#### Records to use ####

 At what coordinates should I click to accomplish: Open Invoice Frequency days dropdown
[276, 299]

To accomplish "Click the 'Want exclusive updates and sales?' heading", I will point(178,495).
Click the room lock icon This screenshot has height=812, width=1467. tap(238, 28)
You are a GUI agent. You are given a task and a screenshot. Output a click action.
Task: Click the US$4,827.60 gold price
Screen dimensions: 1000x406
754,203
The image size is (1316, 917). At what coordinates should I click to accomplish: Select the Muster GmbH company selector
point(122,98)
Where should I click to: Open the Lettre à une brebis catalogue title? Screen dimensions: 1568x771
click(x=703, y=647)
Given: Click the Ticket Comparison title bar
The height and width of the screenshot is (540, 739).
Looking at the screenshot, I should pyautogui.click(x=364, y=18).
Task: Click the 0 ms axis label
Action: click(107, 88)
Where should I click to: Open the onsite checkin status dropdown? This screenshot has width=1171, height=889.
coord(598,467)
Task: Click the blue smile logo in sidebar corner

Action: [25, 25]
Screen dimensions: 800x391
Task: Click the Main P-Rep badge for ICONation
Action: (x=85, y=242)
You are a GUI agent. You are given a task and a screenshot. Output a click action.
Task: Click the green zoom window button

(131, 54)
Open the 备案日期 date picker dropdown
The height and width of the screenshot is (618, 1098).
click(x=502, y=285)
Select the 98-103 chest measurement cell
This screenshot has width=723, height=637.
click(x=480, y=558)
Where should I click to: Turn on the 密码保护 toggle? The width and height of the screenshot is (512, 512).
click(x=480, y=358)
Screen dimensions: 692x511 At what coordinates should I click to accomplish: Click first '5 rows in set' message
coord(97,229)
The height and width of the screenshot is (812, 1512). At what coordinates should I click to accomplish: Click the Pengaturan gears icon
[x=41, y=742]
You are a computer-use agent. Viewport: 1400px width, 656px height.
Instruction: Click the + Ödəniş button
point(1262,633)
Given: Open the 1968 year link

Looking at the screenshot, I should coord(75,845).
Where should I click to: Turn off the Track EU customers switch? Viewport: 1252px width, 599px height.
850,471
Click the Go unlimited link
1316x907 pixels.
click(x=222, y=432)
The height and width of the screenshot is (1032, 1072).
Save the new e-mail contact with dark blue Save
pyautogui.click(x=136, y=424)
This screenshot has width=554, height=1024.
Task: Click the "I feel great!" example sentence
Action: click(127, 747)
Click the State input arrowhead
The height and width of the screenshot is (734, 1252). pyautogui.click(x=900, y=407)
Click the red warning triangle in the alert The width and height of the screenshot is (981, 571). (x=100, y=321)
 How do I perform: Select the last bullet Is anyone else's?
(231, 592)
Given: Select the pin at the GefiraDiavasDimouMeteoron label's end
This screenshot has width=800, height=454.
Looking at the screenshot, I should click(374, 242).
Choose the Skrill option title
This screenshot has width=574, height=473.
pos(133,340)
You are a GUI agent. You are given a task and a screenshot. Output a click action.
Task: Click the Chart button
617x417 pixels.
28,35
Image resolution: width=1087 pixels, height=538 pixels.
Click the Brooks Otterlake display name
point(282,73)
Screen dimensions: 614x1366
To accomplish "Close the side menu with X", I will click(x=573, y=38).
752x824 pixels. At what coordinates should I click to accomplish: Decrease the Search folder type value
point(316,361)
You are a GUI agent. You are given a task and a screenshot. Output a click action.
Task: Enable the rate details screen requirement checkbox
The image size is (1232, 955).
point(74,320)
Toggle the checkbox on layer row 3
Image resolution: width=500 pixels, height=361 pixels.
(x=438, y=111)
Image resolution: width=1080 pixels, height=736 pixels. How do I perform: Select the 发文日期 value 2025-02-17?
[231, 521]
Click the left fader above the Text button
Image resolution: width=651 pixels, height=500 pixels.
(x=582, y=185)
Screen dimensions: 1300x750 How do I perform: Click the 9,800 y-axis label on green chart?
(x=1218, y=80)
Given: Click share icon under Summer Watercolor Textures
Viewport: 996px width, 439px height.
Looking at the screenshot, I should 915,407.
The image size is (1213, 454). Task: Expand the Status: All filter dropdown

####

**Exercise requirements**
Only lines holding the word "will" are wanted; list them all from the material.

**Answer space**
To accomplish "Click the 'Want exclusive updates and sales?' heading", I will point(178,495).
To accomplish "Close the side menu with X", I will click(x=573, y=38).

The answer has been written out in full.